On Monday, Judge Connolly issued a Memorandum Order squarely rejecting the notion that requiring a patentee to drop asserted claims for case management purposes violates due process.
Claim narrowing is one of those issues in patent law that is frequently litigated, but rarely produces a full opinion. Often, a plaintiff asserts a monstrously large number of claims, the defendant then complains that a trial on 396 claims is impossible, and the plaintiff notes that requiring them to drop the claims implicates due process. Then, everything is teed up for a discovery dispute resulting in a brief oral order narrowing the case without significant analysis.
The dispute in VLSI Technology LLC v. Intel Corporation, C.A. No. 18-966-CFC, D.I. 636 (D. Del. Aug. 3, 2020) went more or less as described above, and resulted in Judge Connolly ordering VLSI "to reduce the number of asserted claims to 25 by April 26, 2019 and to further narrow the number of asserted claims to 18 after claim construction." Id. at 2. After the first narrowing, however, VLSI pushed back and moved to "Reintroduce Certain Asserted Patent Claims, or to Sever Such Claims Into a Separate Action to be Stayed." Judge Connolly did not act on this motion, so after the second narrowing VLSI filed a broadly similar "Second Motion to Reintroduce Certain Asserted Patent Claims, or to Sever Such Claims Into a Separate Action to be Stayed." This unusual persistence prompted Judge Connolly to issue a detailed Memorandum Order denying both motions.

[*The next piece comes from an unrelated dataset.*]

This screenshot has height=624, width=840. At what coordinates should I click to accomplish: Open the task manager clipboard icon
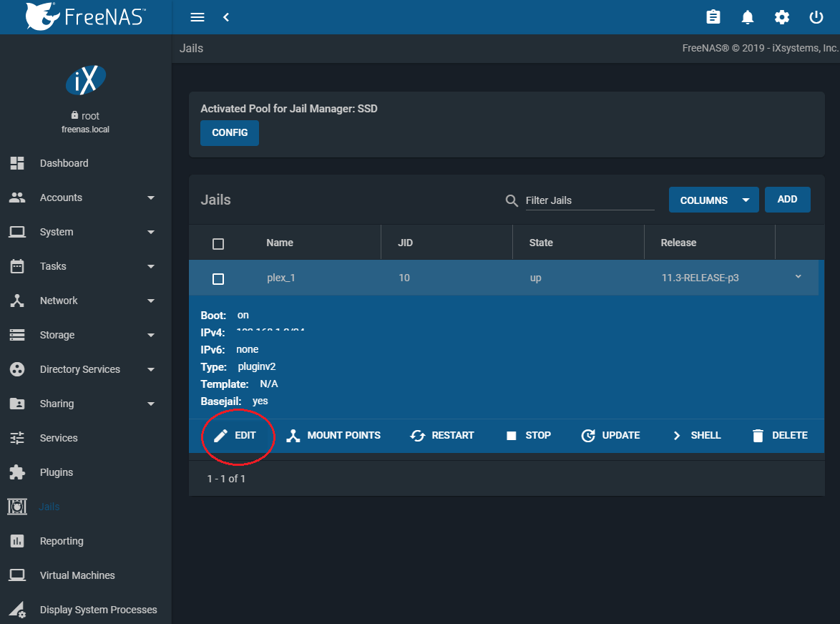tap(713, 17)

In the motions, VLSI's argued that because "each claim it seeks to reintroduce presents 'unique questions of validity or infringement,' . . . due process mandates their reintroduction into, or severance and stay from, the case[.]" Id. at 4 (quoting VLSI's brief, D.I. 580, at 3). Judge Connolly firmly rejected this argument, noting that because "[e]ach claim of a patent defines a separate invention . . . each claim of an asserted patent necessarily presents a unique issue of infringement or invalidity. Thus, as a practical matter . . . district courts could never limit the number of claims asserted by a plaintiff, and this Court's docket would grind to a halt." Id.